--- EXTRACTED RECORDS Enclosed Below ---

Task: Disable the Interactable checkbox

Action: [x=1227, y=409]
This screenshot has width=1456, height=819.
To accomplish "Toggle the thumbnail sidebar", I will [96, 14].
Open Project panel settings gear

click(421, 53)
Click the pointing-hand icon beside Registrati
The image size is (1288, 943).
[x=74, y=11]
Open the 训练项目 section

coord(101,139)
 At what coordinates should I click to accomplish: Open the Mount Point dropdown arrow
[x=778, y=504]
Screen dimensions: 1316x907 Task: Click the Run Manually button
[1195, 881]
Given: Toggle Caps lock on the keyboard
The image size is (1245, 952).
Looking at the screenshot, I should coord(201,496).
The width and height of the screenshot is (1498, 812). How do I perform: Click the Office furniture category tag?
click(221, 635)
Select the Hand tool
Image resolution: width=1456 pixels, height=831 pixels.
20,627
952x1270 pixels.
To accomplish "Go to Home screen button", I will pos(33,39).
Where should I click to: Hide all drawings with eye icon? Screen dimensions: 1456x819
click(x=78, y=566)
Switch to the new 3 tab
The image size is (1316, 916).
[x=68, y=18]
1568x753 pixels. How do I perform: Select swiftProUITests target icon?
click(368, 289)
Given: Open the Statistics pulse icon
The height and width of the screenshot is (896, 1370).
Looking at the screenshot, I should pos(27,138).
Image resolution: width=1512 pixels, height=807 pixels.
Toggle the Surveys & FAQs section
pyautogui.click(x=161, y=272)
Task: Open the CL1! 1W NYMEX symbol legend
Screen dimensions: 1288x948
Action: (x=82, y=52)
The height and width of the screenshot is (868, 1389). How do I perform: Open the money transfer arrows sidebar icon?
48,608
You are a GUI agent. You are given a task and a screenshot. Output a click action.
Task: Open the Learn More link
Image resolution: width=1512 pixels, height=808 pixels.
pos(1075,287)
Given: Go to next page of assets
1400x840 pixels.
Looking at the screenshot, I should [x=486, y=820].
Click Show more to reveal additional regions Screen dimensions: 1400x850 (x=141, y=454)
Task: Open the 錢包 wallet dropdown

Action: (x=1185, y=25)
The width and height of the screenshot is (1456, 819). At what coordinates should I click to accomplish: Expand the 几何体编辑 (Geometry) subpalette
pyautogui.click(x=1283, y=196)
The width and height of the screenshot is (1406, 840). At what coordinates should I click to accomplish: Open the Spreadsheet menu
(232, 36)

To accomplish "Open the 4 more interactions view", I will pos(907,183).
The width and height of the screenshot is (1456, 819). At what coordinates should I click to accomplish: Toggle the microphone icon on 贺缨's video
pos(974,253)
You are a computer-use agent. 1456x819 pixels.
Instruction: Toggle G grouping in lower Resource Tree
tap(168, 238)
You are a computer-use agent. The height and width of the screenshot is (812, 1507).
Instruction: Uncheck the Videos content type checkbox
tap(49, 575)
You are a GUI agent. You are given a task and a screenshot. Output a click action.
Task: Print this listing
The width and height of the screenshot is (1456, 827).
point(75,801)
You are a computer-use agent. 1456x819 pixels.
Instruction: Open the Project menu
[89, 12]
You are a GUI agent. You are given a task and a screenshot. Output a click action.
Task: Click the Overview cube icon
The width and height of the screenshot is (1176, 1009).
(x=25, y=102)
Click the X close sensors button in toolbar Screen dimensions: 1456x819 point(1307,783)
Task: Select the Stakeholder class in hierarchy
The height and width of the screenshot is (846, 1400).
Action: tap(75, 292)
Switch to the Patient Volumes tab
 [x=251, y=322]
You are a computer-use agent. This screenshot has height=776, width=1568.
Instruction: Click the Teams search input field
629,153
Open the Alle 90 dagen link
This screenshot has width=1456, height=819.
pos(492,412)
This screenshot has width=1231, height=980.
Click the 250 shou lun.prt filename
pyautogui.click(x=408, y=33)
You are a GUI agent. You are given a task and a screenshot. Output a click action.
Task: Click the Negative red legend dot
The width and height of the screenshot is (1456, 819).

--- End of Enclosed EXTRACTED RECORDS ---

An exact copy is needed of the closing lines of the entries above, counting from the one that contains "This screenshot has width=1231, height=980." and including it and the last.

This screenshot has width=1231, height=980.
Click the 250 shou lun.prt filename
pyautogui.click(x=408, y=33)
You are a GUI agent. You are given a task and a screenshot. Output a click action.
Task: Click the Negative red legend dot
The width and height of the screenshot is (1456, 819).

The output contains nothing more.